To: X Y Zebra who wrote (33146)6/11/2005 1:44:16 PM
From: John VosillaRead Replies (1) | Respond to of 306849
 
but to compare a market (real estate) to a nasdaq (or stock market) is idiotic, there are many variables at the local level that are VERY different from the nasdaq or any equities market...

Agreed but I would compare metro California markets or the Florida new construction high end condos to NASDAQ

but that doe s not mean that THE ENTIRE REAL ESTATE MARKET IS READY TO IMPLODE

that has been my point...


That is my point too. Avoid Florida, California, Vegas and metro NE. Played out and values discounted for perfection while incredible opportunities in other places unless we do go into a depression<g>

the real estate market(S) will continue and the implosion of one will not mean the domino effect the doomsayers are predicting....

Agreed.

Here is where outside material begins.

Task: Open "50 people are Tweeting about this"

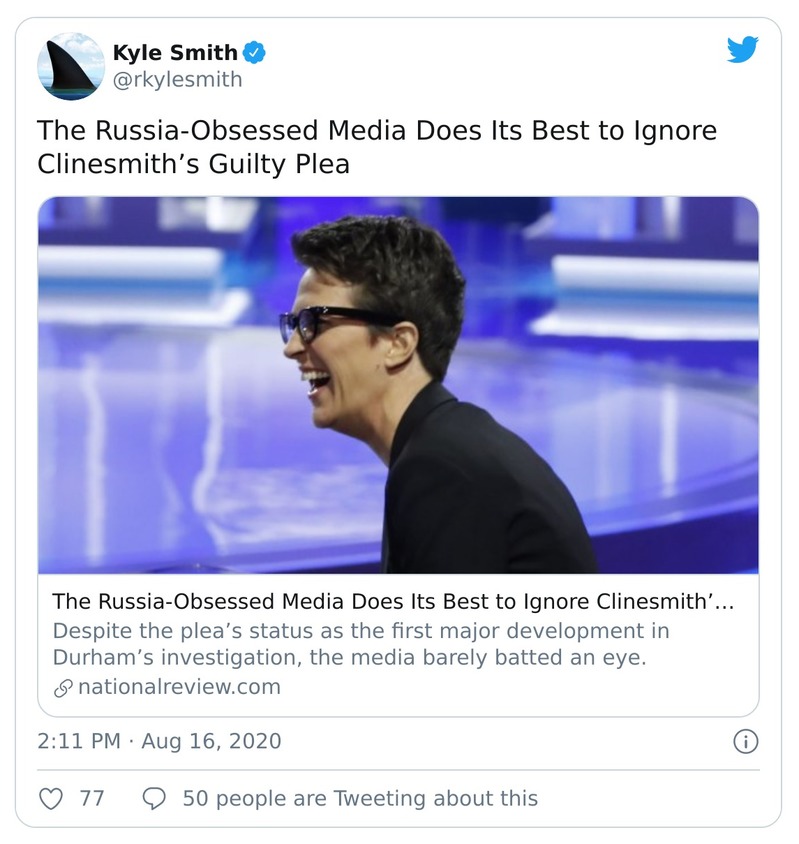Action: coord(360,798)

The whole banking system collapsed in the early 1990's and all commercial RE values plummeted 60-70% and we survived.

exactly... so instead of the destruction of value in real estate....

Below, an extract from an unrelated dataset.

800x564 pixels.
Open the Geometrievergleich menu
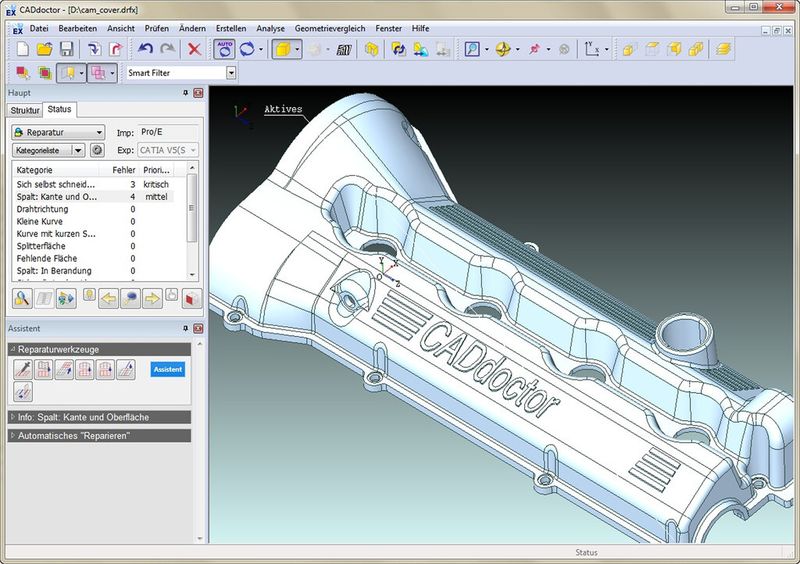(x=330, y=29)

the destruction will be in YOUR ALL MIGHTY CURRENCY... i.e. inflation (masked by how the government wants to measure it) will be the murderer of the US Dollar....

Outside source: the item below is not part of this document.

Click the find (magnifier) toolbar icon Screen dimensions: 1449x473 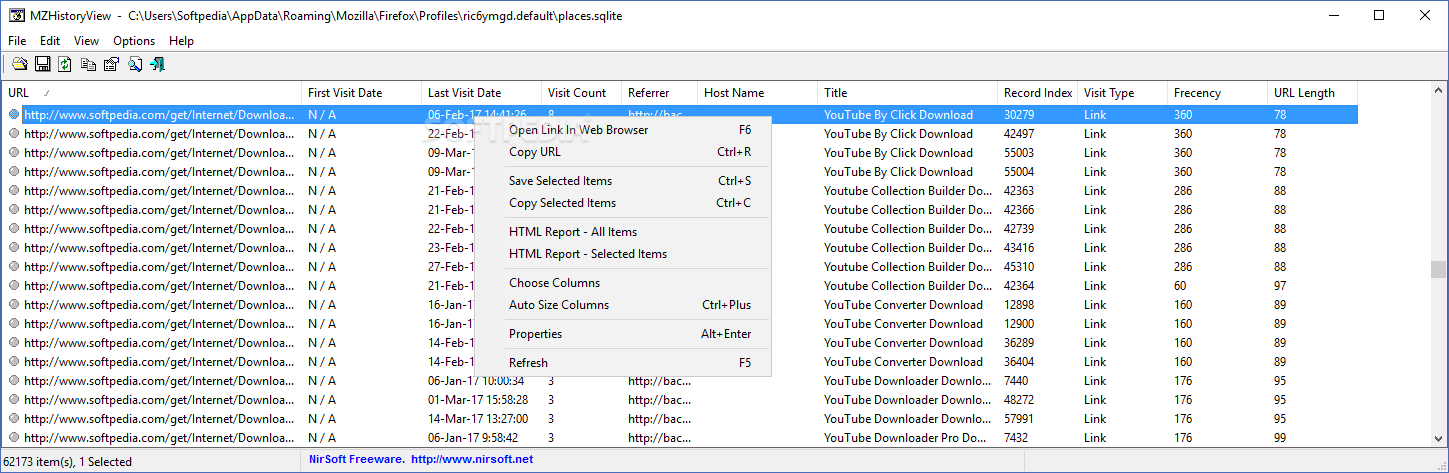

Exactly why flyover country could be the benefactor this next cycle with Jim Rogers being one the only other people who talk about this possibility.

IN CONCEPT THE GOLD BUGS WERE RIGHT ALL ALONG -gg

i.e. the fiat currency (the us dollar and any other currency for that matter, where the politicians have been able to milk forever) is getting destroyed....

the problem has been that amazingly most people are actually NOT THAT DUMB... because they learned that the gold market could be manipulated and therefore they stayed away from it...

INSTEAD

we, the people....

have chosen real estate to be our new REAL currency by which things are measured...

and no doubt the politicians will soon learn that property taxes will be the way to MILK the public...


Agree in part except we the people are dumb chasing what is the hot trend of the moment and are clueless about everything else. All speculation and flipping in frothy markets and not much desire to own RE in the inexpensive areas of the country. We the people are loading up with ARM's when we can get 30 year fixed at 45 year lows. This doesn't sound like many folks are using it as a hedge against debasing the currency. Just amazing. As for gold the public doesn't trust anything to do with the financial markets anymore and many were burned investing in junior minors the past six months. I'm 100% sure most newly minted experts speculating in RE will get to share that experience. Good stuff Zebra. You can see where the contrarian is going with all this.



To: X Y Zebra who wrote (33146)6/11/2005 3:09:48 PM
From: SouthFloridaGuyRead Replies (1) | Respond to of 306849
 
It's a matter of degree. Real Estate has not appreciated as significantly in flyover country because of space constraints, poor local economies, and possibly the conservative nature of the inhabitants when it comes to debt (although I have read some crazy stories about credit card debt from people in places where I would have never expected it).

Convergence to the mean probably entails some sort of combination of flyover real-estate appreciating at local growth rates whereas speculative areas fall in absolute terms. In turn, West and East Coast economies perform relatively poorly since the spending of disposable income is also local.

In the end, this is really about lax lending standards and dumbsh!t consumers. Like any cycle, plenty of money to be made and the people who will profit are those who were patient. That's the beauty of this country.